§ **Source information**
****
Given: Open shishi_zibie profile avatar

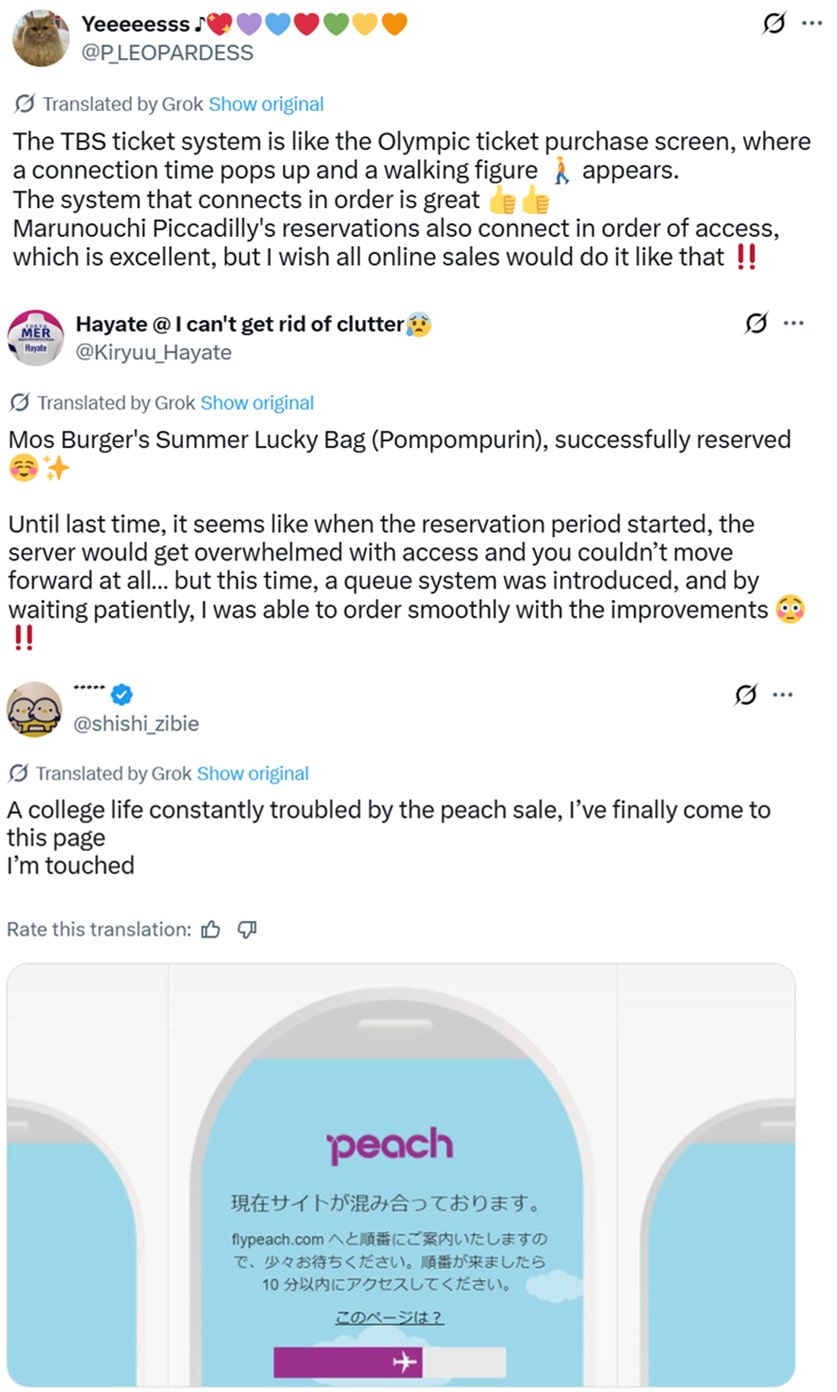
****
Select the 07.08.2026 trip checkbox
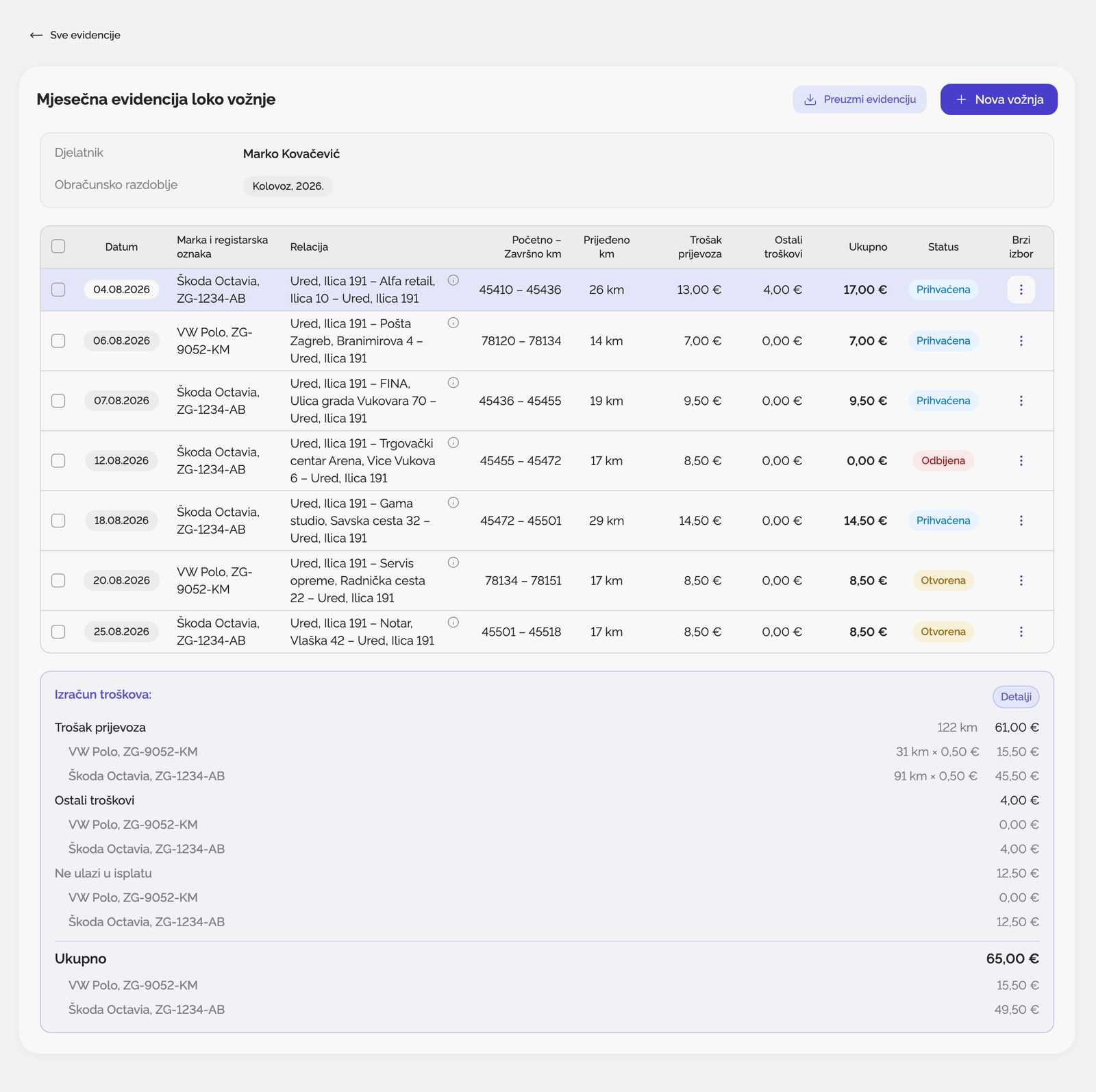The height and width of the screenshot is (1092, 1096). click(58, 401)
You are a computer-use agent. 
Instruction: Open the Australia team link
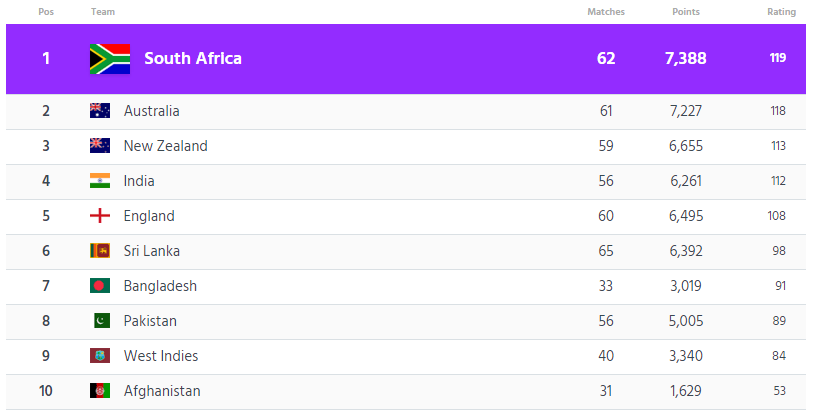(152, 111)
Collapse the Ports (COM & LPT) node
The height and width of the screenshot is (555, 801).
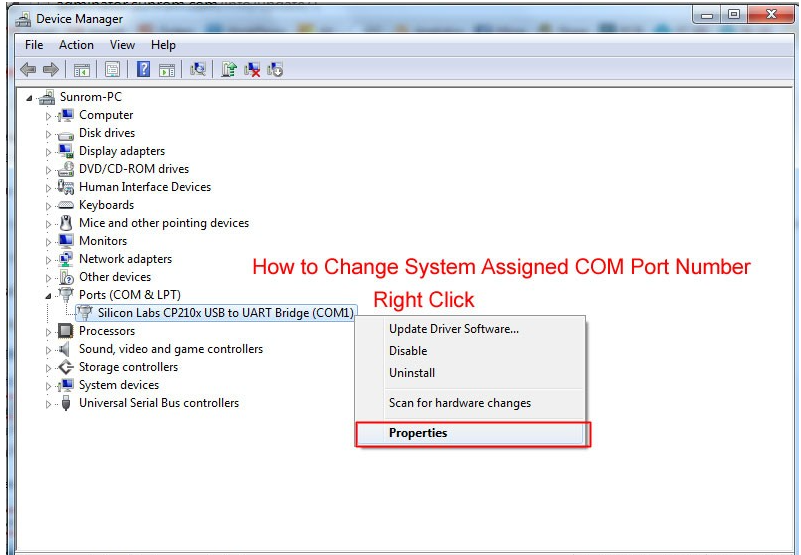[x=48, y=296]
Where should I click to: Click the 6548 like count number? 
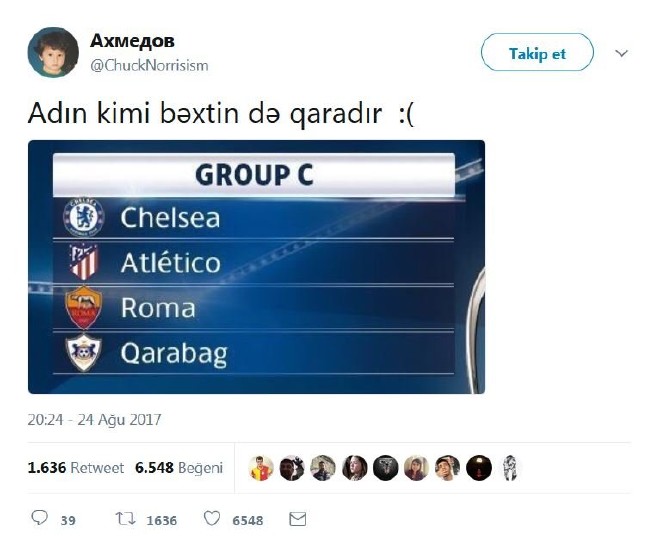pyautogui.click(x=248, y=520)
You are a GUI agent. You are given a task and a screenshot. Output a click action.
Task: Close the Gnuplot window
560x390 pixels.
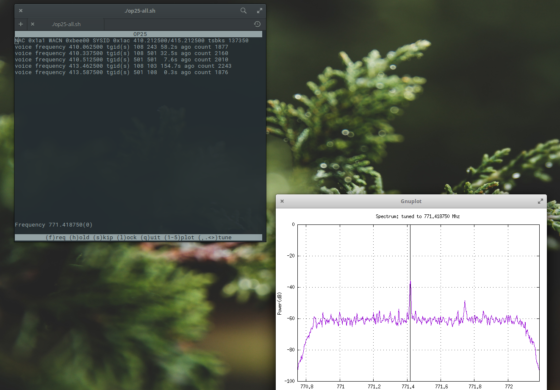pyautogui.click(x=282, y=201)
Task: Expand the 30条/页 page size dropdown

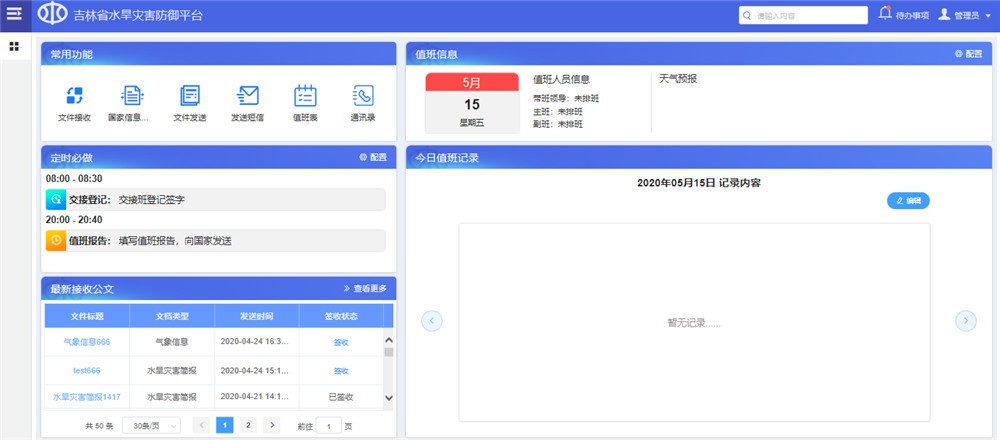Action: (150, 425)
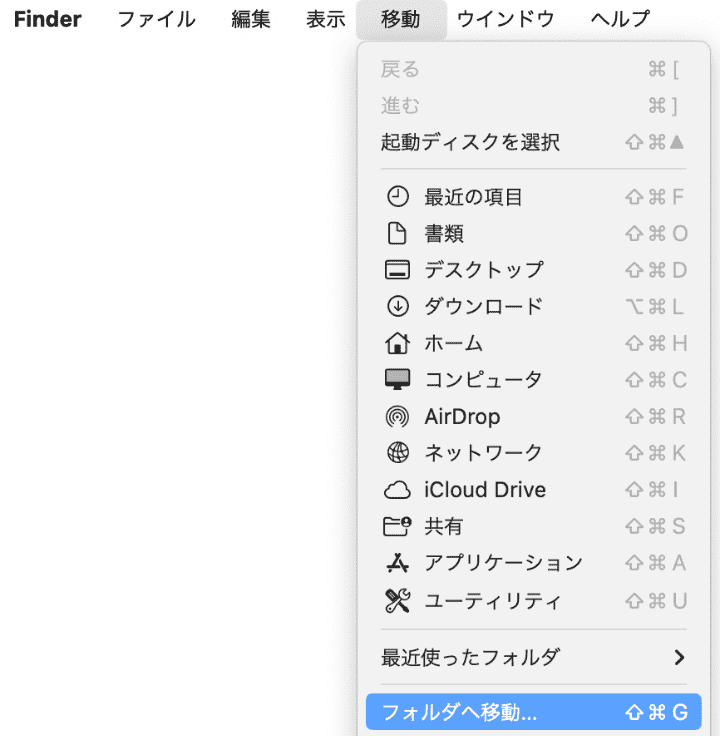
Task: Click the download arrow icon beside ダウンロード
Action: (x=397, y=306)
****
§ **Exercise**
Scan the records for the word "agent" and copy every line where it is found.

§ **Written response**
You are a computer-use agent. 
You are a GUI agent. You are given a task and a screenshot. Output a click action.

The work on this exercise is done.